The top lot of the sale is a fine Late 18th Century Cello made by Benjamin Banks of Salisbury in 1786, which is to be sold with an estimate of £50,000-80,000 (plus buyer’s premium). Benjamin Banks, known as the ‘English Amati’, was one of the finest English instrument makers of his age with his cellos being particularly sought-after. The cello bears the original maker’s label, which is adhered to the inside of the back pieces and reads ‘BENJAMIN BANKS,/Salisbury, Fecit 17’ with the last two digits of the date ’86’ written in by hand.

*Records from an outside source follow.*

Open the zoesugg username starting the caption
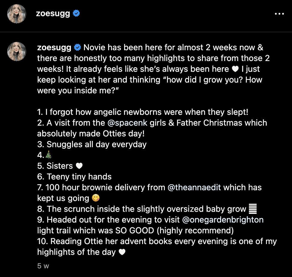 [x=54, y=47]
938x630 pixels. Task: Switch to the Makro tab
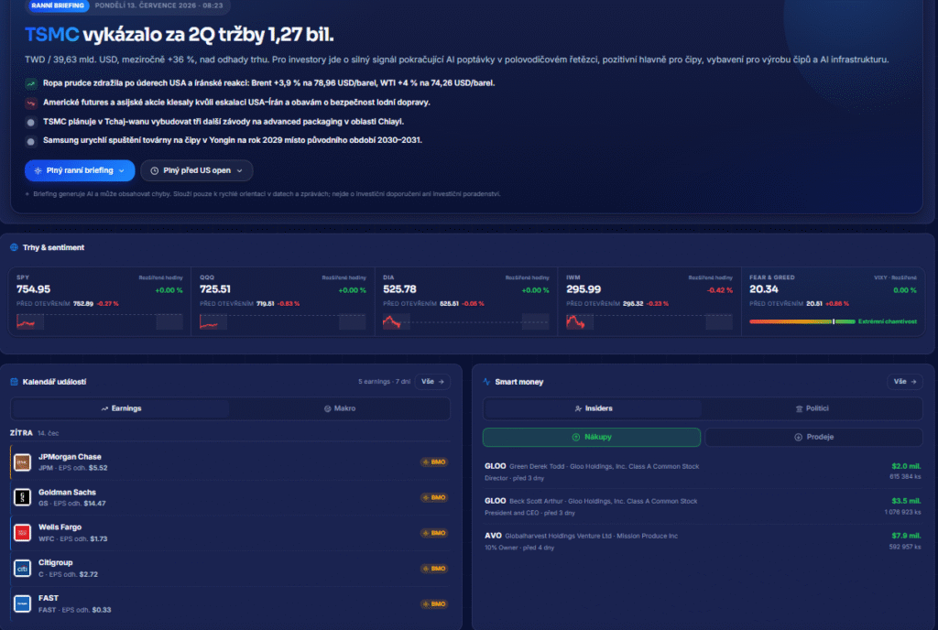click(x=339, y=408)
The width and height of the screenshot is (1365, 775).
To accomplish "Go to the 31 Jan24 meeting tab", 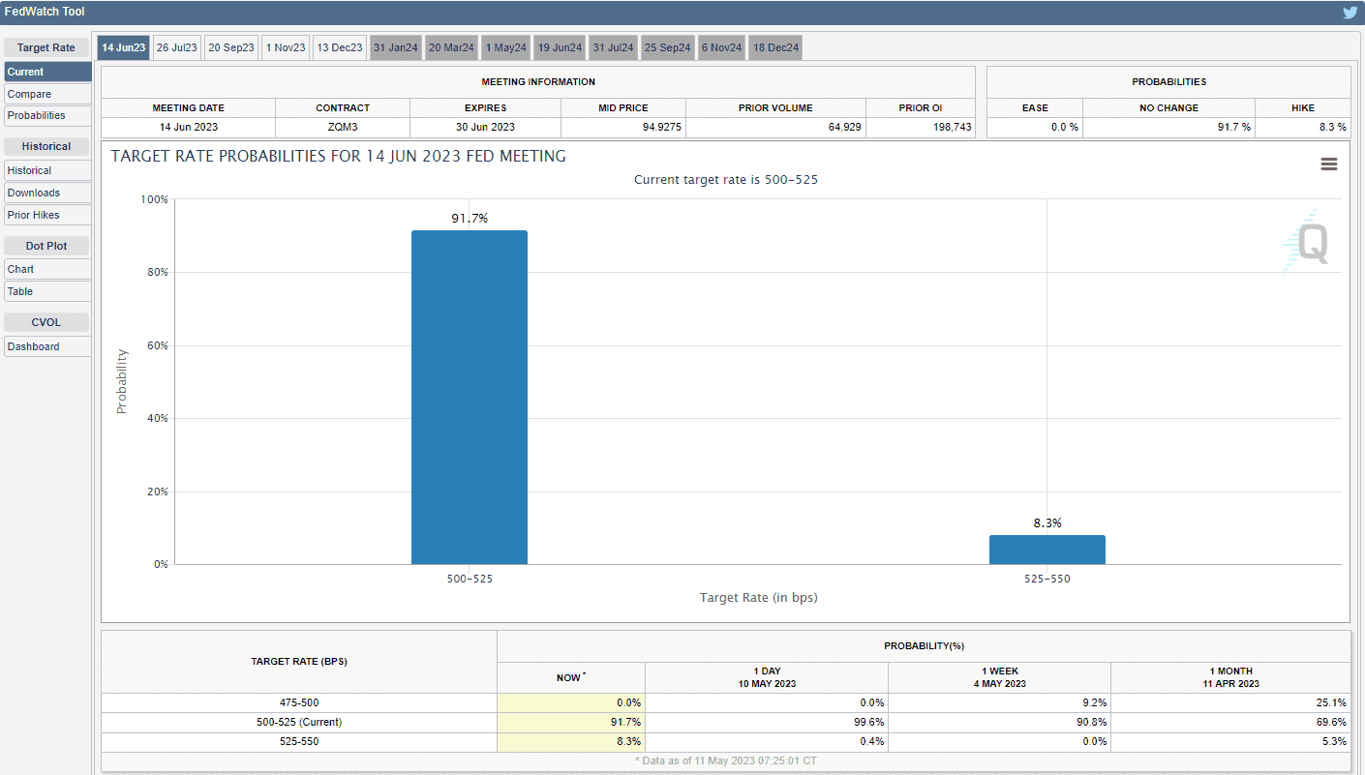I will (395, 48).
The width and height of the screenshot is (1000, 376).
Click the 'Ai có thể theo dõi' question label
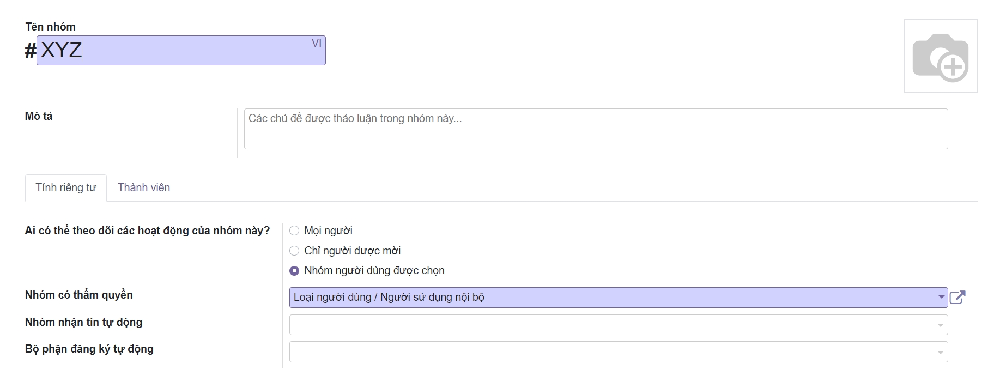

A Violin by John Frederick Lott II (1804- 1870) is offered with an estimate of £15,000-20,000 and is part of a small collection of instruments in the sale that were The Property of a Musician. John Lott, known as Jack, was the most in demand English violin maker of the 19th century making fine models after the Cremonese masters Guarneri del Gesù and Antonio Stradivari. He also led a rather colourful life. Born the son of respected luthier John Frederick Lott I, he was first apprenticed to William Davies for four years and then spent a brief period making instruments for Edward Dodd. In 1823, however, he gave up making instruments to travel the world, which culminated in the young John becoming an elephant trainer for a travelling circus in Europe and the United States. His extraordinary adventures became the basis for the novelette ‘Jack of All Trades’ by Charles Reade (1814-1884). During his time away he worked as a wood grainer, where he mastered techniques to make wood show age and wear. He returned to London circa 1843 and set up his own workshop at 60 Wardour Street, London, where he would remain for the rest of his life. Known for their exceptional tone, Lott’s violins were in great demand during his lifetime. He was particularly skilled in imitating aged works after Guarneri models – a technique pioneered by the Fendt family in London and J.B. Vuillaume in France, who was a close acquaintance. Lott’s violins shared the eccentricities of style and dramatic tone of Guarneri’s instrument but didn’t follow the Cremonese methods of construction.
Also of note in the stringed section of the sale is a well-made Violin Bow by W. E. Hill & Son, one of the finest makers in the UK (estimate: £1,500-2,000), and further Violin labelled ‘Pierre Hel Luthier du Conservatoire a Lille en l’an 1910 (estimate: £8,000-10,000).
Juxtaposed against the fine antique instruments, five first-edition guitars by Robson Guitars are also on offer. Robson Guitars, based in the Northeast of England, is a new company that combines traditional hands-on craft with state of art technology to produce fine instruments. Robson Guitars feature fine hand engraved artwork by Greg Goodwillie, who was a senior hand engraver with Purdey Shotguns for 20 years and was freeman of the City of London for services to his craft. Highlights of the guitars include a Dream 17 Archtop, made with spruce, maple and ebony and offered with an estimate of £6,000-8,000.